Y yo me pillo pensando en lo cuanto todo eso parece surreal... pero cierto.
El hecho de que estemos aquí, comiendo pan de miel como si no estuviéramos presos en una revelación sobrenatural minutos atrás. El hecho de que estemos en el suelo de una cocina común, con el olor dulce del mundo mezclándose con lo que sentimos por ella.
Tiene algo sagrado en todo eso. Algo que no tiene prisa.
Porque, más que compañerismo impuesto por marcas o destino... lo que sucede aquí es simple: estamos compartiendo pan.
Y tal vez sea eso el comienzo de todo.
La primera mordida aún calienta mi boca cuando siento algo más caliente escurrir por mi rostro. Ni percibí el momento exacto en que las lágrimas comenzaron a caer, pero ahora ellas vienen pesadas, gruesas, mezclándose con el dulce del pan de miel.
Es como si todo en mí estuviera derritiéndose junto con esa masa suave: las defensas, los miedos, los años de silencio interior.
— Fue siempre eso, Mariá... siempre eso — murmuro, ronco, sin ni entender bien lo que estoy diciendo hasta después que hablo.
Pero es verdad. En el fondo, en lo más íntimo de mí, fue siempre eso lo que buscamos. Ese gusto. Esa entrega. Esa sensación de estar, por primera vez, en casa.
Ella me encara con aquellos ojos oscuros que parecen captar más que lo visible. Sus cabellos presos de cualquier manera, los guantes de horno aún olvidados en las manos, el delantal manchado de harina y afecto.

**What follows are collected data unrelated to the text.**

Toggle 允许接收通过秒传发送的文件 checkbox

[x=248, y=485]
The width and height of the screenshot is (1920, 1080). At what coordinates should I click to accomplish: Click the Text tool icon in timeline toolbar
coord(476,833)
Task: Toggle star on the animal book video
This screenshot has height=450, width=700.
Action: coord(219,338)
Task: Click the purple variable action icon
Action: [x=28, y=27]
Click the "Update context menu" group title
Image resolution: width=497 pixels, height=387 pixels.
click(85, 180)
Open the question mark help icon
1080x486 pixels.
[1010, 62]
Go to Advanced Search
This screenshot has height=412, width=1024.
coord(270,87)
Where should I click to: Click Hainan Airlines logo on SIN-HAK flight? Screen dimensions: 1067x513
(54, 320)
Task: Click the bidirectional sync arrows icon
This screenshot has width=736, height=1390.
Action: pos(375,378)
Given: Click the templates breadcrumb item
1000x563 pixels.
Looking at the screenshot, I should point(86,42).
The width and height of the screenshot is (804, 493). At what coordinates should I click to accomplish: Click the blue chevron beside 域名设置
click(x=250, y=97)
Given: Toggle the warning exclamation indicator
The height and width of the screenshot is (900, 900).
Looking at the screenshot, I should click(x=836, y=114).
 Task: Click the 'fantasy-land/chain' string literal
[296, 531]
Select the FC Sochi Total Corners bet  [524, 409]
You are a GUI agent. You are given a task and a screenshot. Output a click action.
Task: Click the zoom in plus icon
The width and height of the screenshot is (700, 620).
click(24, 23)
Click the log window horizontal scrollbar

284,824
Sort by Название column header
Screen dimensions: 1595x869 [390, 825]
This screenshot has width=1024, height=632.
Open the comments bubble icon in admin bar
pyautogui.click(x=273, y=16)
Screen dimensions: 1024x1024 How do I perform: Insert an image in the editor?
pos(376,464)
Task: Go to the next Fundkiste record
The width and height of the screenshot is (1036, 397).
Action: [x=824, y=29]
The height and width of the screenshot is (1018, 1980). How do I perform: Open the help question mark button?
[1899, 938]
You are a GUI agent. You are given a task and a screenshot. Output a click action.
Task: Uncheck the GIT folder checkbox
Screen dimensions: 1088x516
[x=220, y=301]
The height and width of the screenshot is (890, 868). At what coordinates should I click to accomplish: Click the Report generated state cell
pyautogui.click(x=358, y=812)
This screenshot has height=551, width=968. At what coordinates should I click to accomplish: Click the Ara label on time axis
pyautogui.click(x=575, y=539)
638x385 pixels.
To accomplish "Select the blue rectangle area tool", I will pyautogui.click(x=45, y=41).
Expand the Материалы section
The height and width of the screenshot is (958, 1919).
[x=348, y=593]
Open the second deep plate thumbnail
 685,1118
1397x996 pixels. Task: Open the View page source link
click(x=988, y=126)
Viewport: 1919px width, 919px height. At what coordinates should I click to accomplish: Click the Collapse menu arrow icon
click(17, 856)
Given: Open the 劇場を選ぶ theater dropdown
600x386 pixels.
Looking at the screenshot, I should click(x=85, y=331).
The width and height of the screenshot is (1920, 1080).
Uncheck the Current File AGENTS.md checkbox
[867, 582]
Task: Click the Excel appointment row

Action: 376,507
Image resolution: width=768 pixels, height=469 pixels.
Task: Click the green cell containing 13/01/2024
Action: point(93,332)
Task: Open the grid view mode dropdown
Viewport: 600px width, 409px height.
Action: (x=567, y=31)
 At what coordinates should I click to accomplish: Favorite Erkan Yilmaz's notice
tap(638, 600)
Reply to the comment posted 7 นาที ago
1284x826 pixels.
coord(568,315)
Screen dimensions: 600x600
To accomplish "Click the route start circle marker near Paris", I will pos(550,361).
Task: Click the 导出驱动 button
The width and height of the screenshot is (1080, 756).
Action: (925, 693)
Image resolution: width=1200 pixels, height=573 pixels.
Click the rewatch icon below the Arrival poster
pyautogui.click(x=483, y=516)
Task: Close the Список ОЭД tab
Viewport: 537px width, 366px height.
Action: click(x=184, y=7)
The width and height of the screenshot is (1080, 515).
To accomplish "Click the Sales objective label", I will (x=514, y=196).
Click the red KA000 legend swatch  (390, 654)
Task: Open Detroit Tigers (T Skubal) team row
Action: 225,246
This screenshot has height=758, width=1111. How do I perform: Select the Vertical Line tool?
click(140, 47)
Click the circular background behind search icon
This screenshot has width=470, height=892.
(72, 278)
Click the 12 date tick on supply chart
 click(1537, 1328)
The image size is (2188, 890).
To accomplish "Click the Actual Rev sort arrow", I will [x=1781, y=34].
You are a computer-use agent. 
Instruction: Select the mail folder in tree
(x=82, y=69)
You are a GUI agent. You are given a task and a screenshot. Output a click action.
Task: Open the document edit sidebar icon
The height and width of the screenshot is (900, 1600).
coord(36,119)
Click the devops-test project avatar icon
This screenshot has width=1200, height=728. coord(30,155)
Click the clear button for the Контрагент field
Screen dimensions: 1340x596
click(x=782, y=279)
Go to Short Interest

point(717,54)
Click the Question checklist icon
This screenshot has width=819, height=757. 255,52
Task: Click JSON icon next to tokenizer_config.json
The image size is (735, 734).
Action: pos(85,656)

Y entonces ella dice. Simple. Cruda. Cierta.
— Esto es amor, Kael.
Una pausa. El tiempo parece parar. Entonces ella prosigue:
— Yo solo puse amor genuino en el pan. Yo solo me entregué e hice con amor.
Sus palabras se infiltran hondo. Como si fueran una llave abriendo algo antiguo dentro de mí — una puerta trancada desde que yo era pequeño, desde que entendí que vivir escondido era más seguro que vivir sintiendo.
"Amor genuino."
Ella habla de eso como quien respira. Como quien ni sabe lo cuanto eso es raro, revolucionario. Como quien ama como parte de su naturaleza — sin pedir nada a cambio, sin miedo de parecer demasiado.
Miro para ella, aún con el pan medio comido en la mano, y veo más que una chica marcada por el destino.
Veo una mujer que sobrevivió al infierno sin dejar de amar.
Veo nuestra compañera.
Veo la cura que no sabíamos que buscábamos.
A mi lado, Dylan también baja la cabeza. Sus hombros tiemblan un poco. Él es más contenido que yo, siempre fue. Pero ahora, el silencio de él tiene sonido. Tiene dolor, tiene alivio, tiene reverencia.
Mariá camina hasta nosotros despacio, se agacha en el suelo con la misma delicadeza con que sacó el pan del horno y se sienta aquí, entre nosotros dos. Sin decir nada, apenas coloca una de las manos en mi rodilla y la otra en el hombro de Dylan.
Y es así. Tres almas sentadas en el suelo de una cocina, unidas por una verdad simple demasiado para ser dicha en voz alta: Cuando el amor es genuino, él alimenta. Y cura.
El horno aún emana un calor suave. La casa está quieta. Allá afuera, el mundo sigue ruidoso. Pero aquí dentro, en ese instante... todo es paz.